Maria Carolina Santos / 10/10/2022
Em primeiro plano, à direita da imagem, tanque de guerra passa pela avenida em frente ao Palácio do Planalto, que se vê ao fundo, sob céu azul sem nuvens.

Crédito: Marcelo Camargo/Agência Brasil

Em maio deste ano, o Instituto General Villas Bôas, com apoio do Instituto Sagres e do Instituto Federalista, lançou o Projeto de Nação – O Brasil em 2035. Nas 93 páginas do documento, as entidades mantidas por militares apresentam suas projeções para diversas atuações do Estado. Propõem remover as restrições “radicais” da legislação indígena e ambiental e cobrar mensalidade nas universidades públicas, entre outras sandices.
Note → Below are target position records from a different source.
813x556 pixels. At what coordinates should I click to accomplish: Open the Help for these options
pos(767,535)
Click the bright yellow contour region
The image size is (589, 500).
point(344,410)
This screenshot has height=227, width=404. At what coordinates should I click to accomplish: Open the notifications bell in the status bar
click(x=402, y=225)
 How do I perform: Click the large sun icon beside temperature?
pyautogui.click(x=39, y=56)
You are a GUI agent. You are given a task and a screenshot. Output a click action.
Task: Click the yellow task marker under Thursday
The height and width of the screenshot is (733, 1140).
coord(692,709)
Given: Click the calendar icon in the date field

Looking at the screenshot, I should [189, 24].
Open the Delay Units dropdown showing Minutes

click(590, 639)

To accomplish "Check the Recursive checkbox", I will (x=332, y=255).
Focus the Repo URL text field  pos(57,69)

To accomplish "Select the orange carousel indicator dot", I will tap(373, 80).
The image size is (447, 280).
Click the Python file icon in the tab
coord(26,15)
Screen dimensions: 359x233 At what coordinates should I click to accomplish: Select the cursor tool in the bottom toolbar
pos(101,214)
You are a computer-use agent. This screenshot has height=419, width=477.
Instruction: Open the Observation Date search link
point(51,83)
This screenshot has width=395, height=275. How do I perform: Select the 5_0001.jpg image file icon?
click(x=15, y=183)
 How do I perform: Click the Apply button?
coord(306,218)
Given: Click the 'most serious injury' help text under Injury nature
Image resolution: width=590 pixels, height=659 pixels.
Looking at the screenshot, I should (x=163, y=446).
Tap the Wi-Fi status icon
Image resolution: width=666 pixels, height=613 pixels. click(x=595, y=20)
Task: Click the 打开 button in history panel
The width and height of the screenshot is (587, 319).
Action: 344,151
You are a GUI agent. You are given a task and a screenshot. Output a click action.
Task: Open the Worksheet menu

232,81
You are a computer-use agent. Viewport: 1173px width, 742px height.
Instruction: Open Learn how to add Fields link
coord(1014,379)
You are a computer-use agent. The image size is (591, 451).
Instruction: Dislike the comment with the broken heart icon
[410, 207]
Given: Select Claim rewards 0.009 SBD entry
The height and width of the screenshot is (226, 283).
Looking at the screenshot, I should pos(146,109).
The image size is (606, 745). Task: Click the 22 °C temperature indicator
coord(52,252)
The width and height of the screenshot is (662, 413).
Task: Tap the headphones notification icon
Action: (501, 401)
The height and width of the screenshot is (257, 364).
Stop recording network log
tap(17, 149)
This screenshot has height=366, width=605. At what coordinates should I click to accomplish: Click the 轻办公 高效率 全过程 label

O lançamento do documento na época foi feito com pompa e circunstância e teve a presença do vice-presidente da República, Hamilton Mourão, e apoio do presidente Jair Bolsonaro. 

A redação do documento é como se fosse um livro de História redigido daqui a algumas décadas. O texto de apresentação explica que é o relatório do escritório brasileiro de uma consultoria internacional fictícia feito em um hipotético 2035. Ao falar da cobrança do pagamento de procedimentos do Sistema Único de Saúde (SUS), por exemplo, o texto afirma que “a partir de 2022 os governos passaram a cobrar indenizações” e que “em 2035 o sistema apresenta melhores condições de sustentabilidade”.

Talvez pela proposta infantilizada da redação do documento, talvez pelo desconhecimento do meio militar, boa parte da grande mídia não deu atenção ao documento e à audácia dos militares em fazer tal projeção. Mas os textos não escaparam ao olhar crítico do historiador Manuel Domingos Neto, que organizou o livro Comentários a um Delírio Militarista, que será lançado nesta terça-feira (11), às 19h, no Armazém do Campo do Recife. O evento terá uma conversa entre Manuel e o articulista e coronel da reserva do Exército Marcelo Pimentel, um dos mais ativos críticos da politização das Forças Armadas.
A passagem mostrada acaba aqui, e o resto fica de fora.